A truck charging station located in Long Beach, California. While still a tiny market, medium- and heavy-duty electric trucks have slowly started to get to work in the US, especially as a replacement for diesel drayage freight trucks operating at ports.
Photographer: Bing Guan/BloombergHundreds of millions of dollars in grants awarded by state and federal programs have helped spur an influx of spending to develop EV chargers for the heaviest US trucks, which churn out more than their fair share of emissions but have been some of the slowest to transition away from petroleum-based fuels.

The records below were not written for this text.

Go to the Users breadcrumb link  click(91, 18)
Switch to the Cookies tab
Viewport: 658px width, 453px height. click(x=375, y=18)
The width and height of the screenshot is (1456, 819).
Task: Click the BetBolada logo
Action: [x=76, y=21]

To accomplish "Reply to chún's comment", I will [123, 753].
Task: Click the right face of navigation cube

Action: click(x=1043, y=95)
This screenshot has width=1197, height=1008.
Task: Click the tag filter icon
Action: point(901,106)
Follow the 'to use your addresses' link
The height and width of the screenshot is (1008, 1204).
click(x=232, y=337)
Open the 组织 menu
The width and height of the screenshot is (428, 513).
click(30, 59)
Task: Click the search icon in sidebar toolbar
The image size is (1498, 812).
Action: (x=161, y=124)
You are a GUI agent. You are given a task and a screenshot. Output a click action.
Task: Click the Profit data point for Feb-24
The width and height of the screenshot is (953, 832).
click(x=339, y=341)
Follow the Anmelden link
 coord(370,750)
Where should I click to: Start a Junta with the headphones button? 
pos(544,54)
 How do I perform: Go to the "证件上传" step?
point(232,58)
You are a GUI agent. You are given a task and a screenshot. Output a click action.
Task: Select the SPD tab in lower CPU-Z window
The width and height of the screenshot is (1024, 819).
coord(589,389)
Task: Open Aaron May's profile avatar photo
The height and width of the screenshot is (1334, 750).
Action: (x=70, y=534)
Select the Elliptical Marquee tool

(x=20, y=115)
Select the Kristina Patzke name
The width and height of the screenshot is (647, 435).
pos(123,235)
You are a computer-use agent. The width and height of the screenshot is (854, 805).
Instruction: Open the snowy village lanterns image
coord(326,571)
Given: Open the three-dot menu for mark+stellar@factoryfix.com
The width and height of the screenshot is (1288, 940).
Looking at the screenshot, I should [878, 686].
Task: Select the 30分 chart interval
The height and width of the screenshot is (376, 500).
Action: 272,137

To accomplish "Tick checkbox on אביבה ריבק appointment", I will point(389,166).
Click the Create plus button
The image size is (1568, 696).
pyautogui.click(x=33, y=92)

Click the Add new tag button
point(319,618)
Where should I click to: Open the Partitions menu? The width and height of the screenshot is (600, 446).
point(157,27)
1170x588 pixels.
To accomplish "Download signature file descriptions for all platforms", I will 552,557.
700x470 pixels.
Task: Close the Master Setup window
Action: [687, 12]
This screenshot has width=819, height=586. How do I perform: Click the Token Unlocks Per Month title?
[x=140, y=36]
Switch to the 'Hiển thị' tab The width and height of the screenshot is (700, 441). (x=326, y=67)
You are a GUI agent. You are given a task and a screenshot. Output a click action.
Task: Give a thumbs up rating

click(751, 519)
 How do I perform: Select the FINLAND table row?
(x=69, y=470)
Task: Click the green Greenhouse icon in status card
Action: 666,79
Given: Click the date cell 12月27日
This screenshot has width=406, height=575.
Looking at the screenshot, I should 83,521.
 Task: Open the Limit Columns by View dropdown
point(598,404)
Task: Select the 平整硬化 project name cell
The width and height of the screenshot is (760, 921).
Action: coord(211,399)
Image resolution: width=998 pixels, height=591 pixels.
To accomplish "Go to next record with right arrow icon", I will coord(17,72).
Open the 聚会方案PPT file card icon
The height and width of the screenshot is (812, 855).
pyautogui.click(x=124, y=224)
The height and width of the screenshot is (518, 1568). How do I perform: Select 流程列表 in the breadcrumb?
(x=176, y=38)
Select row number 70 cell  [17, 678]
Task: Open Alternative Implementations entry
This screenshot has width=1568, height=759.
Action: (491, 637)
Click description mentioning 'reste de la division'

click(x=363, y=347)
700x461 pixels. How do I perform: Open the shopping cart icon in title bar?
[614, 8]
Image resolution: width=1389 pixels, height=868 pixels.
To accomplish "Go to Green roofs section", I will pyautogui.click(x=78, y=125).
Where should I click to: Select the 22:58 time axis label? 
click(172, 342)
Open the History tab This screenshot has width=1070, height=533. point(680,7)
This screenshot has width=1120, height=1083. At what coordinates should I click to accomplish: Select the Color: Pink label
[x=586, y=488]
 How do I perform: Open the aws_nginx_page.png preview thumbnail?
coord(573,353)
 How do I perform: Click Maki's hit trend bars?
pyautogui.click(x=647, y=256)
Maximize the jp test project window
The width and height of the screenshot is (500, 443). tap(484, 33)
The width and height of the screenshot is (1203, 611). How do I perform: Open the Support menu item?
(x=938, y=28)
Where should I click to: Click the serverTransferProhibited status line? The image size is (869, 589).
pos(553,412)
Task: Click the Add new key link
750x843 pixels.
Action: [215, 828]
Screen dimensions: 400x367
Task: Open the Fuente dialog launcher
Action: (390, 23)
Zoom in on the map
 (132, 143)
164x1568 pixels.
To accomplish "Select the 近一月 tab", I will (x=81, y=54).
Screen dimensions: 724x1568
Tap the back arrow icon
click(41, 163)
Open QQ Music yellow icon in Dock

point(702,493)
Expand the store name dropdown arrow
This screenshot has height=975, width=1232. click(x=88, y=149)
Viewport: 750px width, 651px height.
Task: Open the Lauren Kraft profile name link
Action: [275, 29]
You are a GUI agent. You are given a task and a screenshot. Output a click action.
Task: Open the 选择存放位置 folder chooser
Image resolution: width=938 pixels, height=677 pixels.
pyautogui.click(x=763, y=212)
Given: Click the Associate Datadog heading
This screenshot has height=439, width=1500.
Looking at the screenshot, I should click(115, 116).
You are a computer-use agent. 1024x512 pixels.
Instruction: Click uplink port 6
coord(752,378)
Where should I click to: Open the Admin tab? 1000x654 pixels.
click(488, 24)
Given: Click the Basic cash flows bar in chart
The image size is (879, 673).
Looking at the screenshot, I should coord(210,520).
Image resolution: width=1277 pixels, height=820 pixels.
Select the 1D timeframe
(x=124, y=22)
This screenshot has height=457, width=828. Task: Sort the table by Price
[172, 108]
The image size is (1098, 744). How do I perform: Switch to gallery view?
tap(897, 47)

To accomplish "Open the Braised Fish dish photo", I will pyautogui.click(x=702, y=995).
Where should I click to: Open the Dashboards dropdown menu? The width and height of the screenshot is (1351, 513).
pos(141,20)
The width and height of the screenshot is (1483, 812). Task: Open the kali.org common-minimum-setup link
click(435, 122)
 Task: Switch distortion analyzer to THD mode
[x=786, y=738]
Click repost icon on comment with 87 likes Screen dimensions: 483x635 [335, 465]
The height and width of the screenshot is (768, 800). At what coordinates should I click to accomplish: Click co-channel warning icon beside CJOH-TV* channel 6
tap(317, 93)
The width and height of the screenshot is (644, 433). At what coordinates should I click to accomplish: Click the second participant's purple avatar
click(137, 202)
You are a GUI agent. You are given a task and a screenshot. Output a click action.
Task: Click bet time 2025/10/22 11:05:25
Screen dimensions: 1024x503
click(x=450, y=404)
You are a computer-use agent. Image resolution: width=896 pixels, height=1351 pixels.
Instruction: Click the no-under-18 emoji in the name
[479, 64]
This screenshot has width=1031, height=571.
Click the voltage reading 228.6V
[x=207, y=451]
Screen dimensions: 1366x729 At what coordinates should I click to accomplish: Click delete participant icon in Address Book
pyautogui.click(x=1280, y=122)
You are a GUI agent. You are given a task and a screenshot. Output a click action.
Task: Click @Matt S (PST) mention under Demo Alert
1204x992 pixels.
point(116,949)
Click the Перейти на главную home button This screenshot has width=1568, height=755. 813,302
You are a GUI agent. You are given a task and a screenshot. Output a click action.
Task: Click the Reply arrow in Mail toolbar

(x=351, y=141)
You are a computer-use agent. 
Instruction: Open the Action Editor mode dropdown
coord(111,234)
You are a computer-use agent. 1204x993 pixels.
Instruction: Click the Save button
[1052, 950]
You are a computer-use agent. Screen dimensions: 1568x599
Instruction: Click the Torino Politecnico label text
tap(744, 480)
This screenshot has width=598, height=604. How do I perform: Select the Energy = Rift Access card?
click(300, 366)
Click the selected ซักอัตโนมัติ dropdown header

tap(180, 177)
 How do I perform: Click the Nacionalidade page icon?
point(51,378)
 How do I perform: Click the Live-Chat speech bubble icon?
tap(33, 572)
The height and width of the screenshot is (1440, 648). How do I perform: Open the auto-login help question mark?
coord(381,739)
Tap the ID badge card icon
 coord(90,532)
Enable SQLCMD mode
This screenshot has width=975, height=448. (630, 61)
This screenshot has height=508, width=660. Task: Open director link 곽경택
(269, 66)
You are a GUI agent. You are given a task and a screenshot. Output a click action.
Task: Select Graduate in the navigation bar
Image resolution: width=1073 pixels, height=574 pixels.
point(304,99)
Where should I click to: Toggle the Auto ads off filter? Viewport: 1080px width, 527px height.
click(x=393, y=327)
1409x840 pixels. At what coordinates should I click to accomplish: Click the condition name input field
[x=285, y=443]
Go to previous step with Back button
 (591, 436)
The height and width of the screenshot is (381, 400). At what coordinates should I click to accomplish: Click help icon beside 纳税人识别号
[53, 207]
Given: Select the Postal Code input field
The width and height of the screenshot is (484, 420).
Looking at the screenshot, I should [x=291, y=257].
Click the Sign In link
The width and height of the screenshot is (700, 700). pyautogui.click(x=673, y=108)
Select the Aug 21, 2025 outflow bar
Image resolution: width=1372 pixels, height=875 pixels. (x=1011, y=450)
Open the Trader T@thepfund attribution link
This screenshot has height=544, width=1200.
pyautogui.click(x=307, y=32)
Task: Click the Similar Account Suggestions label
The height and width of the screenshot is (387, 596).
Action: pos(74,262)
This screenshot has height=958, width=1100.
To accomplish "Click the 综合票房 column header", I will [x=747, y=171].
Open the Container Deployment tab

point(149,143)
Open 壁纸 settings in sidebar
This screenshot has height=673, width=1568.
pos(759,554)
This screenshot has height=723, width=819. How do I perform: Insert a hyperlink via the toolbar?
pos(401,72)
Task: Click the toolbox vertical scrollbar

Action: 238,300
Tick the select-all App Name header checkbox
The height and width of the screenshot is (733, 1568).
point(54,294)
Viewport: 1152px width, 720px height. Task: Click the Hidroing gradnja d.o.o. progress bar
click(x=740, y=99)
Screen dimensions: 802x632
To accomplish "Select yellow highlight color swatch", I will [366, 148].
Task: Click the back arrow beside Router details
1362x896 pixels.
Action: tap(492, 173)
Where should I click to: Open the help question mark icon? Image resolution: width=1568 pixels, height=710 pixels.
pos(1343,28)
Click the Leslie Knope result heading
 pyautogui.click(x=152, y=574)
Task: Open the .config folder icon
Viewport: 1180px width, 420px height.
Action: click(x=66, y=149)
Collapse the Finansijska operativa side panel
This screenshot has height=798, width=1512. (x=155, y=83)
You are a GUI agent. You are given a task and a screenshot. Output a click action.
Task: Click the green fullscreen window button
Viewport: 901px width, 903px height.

Greenlane Infrastructure LLC — the $675 million joint venture between Daimler Truck North America LLC, NextEra Energy Resources LLC and a BlackRock Inc. fund — just broke ground on the flagship site of the 280-mile commercial charging corridor it’s planning between Los Angeles and Las Vegas. Terawatt Infrastructure Inc., which has raised more than $1 billion from investors including Vision Ridge Partners LLC, is building a network of heavy-duty charging stations connecting California’s Port of Long Beach to El Paso, Texas. WattEV, backed by Apollo Global Management Inc. and Vitol, already operates several charging depots and has 15 more “grant-funded and shovel-ready covering the entire West Coast,” said Salim Youssefzadeh, WattEV’s chief executive officer.